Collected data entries
- - - - - - -

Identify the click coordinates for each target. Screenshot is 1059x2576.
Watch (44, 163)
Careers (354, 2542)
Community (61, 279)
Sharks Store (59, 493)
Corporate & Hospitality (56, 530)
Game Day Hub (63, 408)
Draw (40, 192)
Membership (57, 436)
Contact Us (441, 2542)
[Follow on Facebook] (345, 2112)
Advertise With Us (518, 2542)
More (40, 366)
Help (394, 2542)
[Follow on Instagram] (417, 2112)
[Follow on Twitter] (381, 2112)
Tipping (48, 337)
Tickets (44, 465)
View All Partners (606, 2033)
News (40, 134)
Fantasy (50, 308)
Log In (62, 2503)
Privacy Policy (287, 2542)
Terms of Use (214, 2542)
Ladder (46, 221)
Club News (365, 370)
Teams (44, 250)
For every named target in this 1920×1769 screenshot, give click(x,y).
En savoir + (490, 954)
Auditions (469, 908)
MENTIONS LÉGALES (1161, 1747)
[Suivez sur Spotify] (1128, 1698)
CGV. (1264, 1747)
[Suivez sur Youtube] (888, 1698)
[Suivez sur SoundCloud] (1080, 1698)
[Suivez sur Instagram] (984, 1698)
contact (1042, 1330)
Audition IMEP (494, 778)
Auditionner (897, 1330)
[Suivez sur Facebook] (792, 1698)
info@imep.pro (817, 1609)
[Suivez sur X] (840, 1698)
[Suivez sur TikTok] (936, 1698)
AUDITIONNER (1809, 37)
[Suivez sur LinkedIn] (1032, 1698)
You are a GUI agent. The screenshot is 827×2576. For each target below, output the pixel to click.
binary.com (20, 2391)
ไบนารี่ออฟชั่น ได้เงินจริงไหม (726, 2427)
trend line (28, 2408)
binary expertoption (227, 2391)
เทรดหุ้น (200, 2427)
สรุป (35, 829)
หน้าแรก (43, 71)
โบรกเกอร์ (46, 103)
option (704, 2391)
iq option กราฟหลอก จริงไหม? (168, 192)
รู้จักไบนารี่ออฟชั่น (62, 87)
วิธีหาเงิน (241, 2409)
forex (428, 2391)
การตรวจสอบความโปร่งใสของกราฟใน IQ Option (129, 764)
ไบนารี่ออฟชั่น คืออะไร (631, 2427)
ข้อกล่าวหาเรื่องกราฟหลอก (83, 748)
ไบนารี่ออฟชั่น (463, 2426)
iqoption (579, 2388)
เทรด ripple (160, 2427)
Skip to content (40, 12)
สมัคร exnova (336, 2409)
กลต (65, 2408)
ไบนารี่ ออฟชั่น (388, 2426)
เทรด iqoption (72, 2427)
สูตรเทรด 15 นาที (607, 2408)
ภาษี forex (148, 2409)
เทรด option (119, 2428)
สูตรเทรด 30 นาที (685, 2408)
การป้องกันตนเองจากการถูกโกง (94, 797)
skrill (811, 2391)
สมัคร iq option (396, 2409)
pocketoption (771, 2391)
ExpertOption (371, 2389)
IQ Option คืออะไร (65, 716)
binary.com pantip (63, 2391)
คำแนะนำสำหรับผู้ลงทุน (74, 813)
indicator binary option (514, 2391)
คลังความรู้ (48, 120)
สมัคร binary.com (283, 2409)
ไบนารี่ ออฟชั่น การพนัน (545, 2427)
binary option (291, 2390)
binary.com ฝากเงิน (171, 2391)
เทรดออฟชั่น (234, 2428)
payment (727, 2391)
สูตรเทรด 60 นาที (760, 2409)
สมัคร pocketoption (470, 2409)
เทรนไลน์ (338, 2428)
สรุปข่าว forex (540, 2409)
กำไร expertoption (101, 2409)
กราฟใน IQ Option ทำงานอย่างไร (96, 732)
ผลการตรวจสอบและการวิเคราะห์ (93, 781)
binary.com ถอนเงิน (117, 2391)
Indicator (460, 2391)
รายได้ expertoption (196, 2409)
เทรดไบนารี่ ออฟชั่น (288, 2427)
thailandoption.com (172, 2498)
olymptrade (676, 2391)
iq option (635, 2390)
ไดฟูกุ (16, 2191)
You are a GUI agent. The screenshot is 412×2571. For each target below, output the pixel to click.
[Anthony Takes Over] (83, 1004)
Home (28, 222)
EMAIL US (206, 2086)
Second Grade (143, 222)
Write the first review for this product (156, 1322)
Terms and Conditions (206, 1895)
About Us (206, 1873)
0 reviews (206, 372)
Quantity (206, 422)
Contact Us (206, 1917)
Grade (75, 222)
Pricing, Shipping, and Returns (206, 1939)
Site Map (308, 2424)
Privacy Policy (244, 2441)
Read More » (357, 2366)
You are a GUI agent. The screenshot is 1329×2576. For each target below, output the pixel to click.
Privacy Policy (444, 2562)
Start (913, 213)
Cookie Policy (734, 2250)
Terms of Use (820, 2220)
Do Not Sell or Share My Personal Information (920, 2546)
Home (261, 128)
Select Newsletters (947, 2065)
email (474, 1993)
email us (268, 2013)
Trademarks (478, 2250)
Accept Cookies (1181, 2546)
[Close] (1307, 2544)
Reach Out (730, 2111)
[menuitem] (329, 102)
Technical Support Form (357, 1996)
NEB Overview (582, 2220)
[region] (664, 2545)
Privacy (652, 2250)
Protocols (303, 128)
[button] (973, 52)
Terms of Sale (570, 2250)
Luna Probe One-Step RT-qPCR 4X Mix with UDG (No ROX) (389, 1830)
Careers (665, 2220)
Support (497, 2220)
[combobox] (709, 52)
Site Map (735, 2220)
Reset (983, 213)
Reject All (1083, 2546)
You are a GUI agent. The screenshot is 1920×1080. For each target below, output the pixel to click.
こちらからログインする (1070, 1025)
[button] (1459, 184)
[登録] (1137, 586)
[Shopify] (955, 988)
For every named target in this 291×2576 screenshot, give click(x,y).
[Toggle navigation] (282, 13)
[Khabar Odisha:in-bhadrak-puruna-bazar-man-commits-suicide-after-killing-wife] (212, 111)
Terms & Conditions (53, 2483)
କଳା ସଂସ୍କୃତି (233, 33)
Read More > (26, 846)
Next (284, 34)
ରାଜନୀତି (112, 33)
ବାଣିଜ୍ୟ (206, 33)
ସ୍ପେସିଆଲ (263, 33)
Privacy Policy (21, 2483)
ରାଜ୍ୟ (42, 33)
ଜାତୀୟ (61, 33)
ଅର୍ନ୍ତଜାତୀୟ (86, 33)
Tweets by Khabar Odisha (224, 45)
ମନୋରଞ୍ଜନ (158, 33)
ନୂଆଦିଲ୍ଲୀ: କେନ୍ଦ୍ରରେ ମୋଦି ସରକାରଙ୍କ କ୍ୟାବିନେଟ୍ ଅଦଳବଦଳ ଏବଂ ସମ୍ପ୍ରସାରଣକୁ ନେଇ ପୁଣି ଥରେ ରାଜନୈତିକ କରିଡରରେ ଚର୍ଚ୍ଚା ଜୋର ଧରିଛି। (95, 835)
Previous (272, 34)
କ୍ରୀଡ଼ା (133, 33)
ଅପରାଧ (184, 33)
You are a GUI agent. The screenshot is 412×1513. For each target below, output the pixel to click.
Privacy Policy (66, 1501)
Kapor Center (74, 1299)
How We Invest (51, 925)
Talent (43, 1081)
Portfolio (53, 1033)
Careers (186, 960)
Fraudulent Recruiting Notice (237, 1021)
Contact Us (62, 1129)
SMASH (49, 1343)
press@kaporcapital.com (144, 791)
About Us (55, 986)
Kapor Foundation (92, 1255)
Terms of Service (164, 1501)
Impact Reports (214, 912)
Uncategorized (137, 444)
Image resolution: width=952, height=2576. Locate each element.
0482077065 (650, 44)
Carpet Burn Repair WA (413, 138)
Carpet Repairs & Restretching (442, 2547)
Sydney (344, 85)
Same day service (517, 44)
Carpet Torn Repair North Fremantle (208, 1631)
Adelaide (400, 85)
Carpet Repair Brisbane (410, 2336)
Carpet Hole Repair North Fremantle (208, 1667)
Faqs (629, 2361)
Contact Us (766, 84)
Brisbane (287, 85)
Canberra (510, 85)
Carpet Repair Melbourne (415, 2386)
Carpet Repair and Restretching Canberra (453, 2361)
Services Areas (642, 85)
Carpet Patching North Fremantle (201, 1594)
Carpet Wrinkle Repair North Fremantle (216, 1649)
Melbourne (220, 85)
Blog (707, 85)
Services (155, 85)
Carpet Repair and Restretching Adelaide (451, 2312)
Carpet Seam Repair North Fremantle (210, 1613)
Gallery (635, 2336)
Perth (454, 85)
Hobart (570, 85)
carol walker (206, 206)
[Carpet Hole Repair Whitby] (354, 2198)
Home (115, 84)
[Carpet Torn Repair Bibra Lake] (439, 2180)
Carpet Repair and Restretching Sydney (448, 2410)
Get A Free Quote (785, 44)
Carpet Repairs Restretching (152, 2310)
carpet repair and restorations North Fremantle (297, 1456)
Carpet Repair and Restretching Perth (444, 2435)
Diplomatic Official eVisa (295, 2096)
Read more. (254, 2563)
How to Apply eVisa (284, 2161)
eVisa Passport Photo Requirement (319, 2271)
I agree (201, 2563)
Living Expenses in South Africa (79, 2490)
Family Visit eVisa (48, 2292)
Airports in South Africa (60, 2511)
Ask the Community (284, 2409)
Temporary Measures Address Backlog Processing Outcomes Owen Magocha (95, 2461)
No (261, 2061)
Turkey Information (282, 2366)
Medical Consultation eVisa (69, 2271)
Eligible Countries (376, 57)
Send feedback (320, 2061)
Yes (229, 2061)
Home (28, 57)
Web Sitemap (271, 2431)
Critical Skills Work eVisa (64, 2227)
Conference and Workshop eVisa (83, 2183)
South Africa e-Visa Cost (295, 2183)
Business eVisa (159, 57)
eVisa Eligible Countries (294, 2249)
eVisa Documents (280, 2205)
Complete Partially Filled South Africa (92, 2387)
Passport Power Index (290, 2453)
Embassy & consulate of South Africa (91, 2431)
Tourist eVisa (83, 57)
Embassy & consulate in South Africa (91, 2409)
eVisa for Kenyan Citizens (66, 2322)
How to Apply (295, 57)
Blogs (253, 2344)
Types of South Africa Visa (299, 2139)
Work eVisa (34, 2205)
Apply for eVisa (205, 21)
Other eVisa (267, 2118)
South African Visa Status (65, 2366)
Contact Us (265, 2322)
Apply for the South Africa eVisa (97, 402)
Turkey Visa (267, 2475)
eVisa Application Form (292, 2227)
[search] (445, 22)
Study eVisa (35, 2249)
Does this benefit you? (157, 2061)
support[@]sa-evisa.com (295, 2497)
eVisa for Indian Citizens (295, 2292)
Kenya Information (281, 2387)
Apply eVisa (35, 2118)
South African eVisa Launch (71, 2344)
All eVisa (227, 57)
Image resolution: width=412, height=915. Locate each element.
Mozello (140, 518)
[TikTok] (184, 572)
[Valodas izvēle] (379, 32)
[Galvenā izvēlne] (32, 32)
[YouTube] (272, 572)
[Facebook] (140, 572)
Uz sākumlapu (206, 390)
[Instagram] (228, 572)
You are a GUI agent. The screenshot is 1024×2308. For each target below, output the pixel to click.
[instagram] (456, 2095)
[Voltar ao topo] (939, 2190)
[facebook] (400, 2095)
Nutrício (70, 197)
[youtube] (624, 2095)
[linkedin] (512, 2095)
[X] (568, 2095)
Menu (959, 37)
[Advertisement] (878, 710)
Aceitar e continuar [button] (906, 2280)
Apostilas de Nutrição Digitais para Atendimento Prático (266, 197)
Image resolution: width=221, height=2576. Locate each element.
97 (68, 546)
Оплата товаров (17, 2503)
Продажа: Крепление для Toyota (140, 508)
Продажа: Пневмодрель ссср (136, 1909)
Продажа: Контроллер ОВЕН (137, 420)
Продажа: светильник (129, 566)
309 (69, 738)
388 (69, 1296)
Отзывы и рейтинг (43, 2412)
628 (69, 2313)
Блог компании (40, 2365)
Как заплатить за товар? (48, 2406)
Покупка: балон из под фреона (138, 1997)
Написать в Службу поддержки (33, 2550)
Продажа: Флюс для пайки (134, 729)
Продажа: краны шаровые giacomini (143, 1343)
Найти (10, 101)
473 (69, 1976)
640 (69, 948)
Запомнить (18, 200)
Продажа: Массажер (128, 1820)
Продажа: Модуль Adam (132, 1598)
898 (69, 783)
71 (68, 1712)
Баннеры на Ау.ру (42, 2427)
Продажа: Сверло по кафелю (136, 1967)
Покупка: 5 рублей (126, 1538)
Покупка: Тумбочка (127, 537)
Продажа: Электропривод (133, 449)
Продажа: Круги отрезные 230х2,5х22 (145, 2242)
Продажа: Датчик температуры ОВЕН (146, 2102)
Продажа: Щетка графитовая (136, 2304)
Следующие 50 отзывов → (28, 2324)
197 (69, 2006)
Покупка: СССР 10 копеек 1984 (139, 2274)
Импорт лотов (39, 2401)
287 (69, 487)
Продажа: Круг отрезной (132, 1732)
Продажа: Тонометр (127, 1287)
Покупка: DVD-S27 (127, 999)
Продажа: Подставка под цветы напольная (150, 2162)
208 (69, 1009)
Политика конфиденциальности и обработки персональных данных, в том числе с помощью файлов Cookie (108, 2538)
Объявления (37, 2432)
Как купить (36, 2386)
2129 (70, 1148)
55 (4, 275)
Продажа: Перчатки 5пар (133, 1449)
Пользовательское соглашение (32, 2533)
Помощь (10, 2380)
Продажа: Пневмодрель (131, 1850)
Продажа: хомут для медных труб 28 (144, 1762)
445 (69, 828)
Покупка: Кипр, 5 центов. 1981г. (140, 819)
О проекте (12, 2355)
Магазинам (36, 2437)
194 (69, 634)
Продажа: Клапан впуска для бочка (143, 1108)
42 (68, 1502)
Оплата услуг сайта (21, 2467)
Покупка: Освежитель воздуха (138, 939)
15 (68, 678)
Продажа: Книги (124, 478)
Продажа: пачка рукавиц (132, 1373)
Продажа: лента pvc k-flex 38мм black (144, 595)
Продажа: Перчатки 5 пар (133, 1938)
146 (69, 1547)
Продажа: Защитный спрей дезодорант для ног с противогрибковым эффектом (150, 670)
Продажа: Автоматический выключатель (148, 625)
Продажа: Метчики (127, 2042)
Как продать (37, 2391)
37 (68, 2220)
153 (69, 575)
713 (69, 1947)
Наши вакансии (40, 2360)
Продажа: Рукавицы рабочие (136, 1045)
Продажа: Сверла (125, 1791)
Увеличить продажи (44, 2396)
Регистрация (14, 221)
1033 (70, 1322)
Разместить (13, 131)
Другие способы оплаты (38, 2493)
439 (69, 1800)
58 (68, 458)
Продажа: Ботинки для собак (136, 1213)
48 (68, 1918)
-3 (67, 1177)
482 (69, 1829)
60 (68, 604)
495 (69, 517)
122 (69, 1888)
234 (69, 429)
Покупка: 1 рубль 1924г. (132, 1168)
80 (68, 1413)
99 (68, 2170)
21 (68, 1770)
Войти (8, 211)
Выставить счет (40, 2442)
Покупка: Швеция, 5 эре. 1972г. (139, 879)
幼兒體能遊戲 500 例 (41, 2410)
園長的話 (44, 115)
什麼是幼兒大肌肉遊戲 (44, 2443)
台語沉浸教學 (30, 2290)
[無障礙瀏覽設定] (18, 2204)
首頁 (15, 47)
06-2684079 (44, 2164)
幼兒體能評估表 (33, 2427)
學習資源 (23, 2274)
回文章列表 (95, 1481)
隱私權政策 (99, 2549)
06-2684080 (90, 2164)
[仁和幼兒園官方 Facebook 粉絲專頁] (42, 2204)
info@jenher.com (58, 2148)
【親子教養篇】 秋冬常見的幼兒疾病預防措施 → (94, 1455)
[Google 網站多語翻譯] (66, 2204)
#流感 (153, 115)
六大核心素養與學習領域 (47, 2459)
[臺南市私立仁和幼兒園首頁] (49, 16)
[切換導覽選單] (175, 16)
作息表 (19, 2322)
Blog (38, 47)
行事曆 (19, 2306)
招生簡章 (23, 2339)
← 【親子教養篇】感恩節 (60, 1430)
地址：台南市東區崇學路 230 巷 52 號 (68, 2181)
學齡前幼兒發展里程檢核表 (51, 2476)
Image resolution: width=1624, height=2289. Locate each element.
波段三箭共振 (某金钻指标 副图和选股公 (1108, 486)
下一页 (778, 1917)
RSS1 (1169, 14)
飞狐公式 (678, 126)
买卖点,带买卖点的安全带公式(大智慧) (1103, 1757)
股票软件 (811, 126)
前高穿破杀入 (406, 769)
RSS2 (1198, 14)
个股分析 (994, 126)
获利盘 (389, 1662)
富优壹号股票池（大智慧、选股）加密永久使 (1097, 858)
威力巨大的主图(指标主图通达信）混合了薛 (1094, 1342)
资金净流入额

- - - - - - -

→ REQUIREMENT
Go to the line with "pocketoption (771, 2391)" in the entries above and repeat every line from there through the line with "สูตรเทรด 60 นาที (760, 2409)", exactly and with no other text.

→ REPLY TO THE EXERCISE
pocketoption (771, 2391)
ExpertOption (371, 2389)
IQ Option คืออะไร (65, 716)
binary.com pantip (63, 2391)
คำแนะนำสำหรับผู้ลงทุน (74, 813)
indicator binary option (514, 2391)
คลังความรู้ (48, 120)
สมัคร binary.com (283, 2409)
ไบนารี่ ออฟชั่น การพนัน (545, 2427)
binary option (291, 2390)
binary.com ฝากเงิน (171, 2391)
เทรดออฟชั่น (234, 2428)
payment (727, 2391)
สูตรเทรด 60 นาที (760, 2409)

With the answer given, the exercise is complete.